In Grecia tra i luoghi in cui sono note attestazioni del culto delle ninfe si possono ricordare l’antro Coricio nella Focide, la grotta di Pitsà a Corinto, quella di Lera a Creta, le grotte di Phyle, Vari e Maratona in Attica; in ambito urbano i santuari delle ninfe di Atene e Cirene. Uno dei ninfei (da intendere con l’accezione di “santuari in grotta”) meglio noti è quello magnogreco di Grotta Caruso, presso Locri: una scalinata conduceva ad un ampio antro naturale con un bacino ricolmo d’acqua; nelle pareti interne erano realizzate nicchie, in cui erano deposte le offerte votive.
Alcuni modellini fittili di ninfeo, conservati presso il MarTa, sono stati rinvenuti nel territorio tarantino entro contesti funerari databili tra il III e il II secolo a.C. In particolare, sono tre gli esemplari esposti nella mostra “Archè. Il principio e l’acqua”, caratterizzati dalla conformazione a base circolare con copertura troncoconica. Tali modellini fittili sono forniti di serbatoi e piccoli gocciolatoi funzionali allo scorrimento dell’acqua. Uno dei tre modellini mostra una grande apertura ad arco, decorata con applicazioni irregolari che imitano la roccia e suggeriscono in tal modo la conformazione dei ninfei in grotta. Il modellino di maggiori dimensioni presenta invece un’elaborata struttura architettonica, che comprende anche l’inserimento di una cariatide, e conserva tracce di una vivace policromia originaria.

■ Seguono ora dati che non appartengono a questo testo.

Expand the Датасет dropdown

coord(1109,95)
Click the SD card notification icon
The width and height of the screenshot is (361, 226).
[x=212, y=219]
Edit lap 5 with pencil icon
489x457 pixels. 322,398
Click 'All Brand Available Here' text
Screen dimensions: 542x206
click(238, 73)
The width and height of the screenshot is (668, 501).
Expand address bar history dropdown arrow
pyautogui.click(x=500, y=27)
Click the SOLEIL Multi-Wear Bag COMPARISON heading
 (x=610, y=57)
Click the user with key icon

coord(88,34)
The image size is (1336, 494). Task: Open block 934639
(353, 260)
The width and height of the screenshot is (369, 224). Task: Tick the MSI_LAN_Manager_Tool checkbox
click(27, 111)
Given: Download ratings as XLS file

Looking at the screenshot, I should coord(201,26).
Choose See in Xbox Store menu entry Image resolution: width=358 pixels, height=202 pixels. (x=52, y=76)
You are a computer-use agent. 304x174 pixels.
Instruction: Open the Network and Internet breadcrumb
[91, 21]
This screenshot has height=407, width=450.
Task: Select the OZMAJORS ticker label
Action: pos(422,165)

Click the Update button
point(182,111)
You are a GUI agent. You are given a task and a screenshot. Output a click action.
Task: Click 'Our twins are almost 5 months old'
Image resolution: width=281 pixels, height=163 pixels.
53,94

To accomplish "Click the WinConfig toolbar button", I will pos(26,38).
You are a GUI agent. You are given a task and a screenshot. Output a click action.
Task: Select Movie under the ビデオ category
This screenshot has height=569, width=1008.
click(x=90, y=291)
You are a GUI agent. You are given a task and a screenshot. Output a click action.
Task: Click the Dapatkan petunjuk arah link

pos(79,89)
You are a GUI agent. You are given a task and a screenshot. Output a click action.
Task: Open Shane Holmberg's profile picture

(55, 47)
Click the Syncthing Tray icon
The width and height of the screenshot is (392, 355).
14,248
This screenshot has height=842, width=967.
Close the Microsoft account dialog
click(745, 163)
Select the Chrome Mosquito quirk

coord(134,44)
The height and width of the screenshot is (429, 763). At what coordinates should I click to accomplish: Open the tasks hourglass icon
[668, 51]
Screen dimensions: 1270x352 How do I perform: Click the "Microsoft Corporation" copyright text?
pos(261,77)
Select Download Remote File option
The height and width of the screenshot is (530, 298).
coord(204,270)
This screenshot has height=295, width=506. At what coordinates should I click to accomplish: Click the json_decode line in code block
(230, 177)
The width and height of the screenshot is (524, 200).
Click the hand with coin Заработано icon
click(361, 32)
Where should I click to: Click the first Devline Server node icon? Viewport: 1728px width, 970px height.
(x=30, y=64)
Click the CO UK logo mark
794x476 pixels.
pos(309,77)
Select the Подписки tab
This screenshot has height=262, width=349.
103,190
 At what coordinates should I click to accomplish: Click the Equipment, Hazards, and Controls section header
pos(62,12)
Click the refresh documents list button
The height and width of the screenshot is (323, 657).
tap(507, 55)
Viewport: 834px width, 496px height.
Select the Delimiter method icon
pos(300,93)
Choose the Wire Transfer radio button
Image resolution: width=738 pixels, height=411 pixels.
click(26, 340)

Nel corso del tempo si assiste dunque ad un progressivo sviluppo dei ninfei in senso architettonico, testimoniato anche dagli stessi modellini fittili: da santuari collocati presso contesti naturali, essi si evolvono in forme architettoniche peculiari e trovano posto in ambito urbano. L’esito finale di tale processo evolutivo appare costituito dai ninfei d’età ellenistico-romana, vere e proprie fontane monumentali ormai prive della loro originaria connotazione sacra. Il ninfeo d’età romana, generalmente absidato e caratterizzato da un prospetto scandito da nicchie, funge da sbocco monumentale degli acquedotti cittadini o, in scala ridotta, arricchisce i peristili delle domus con una funzione prettamente decorativa.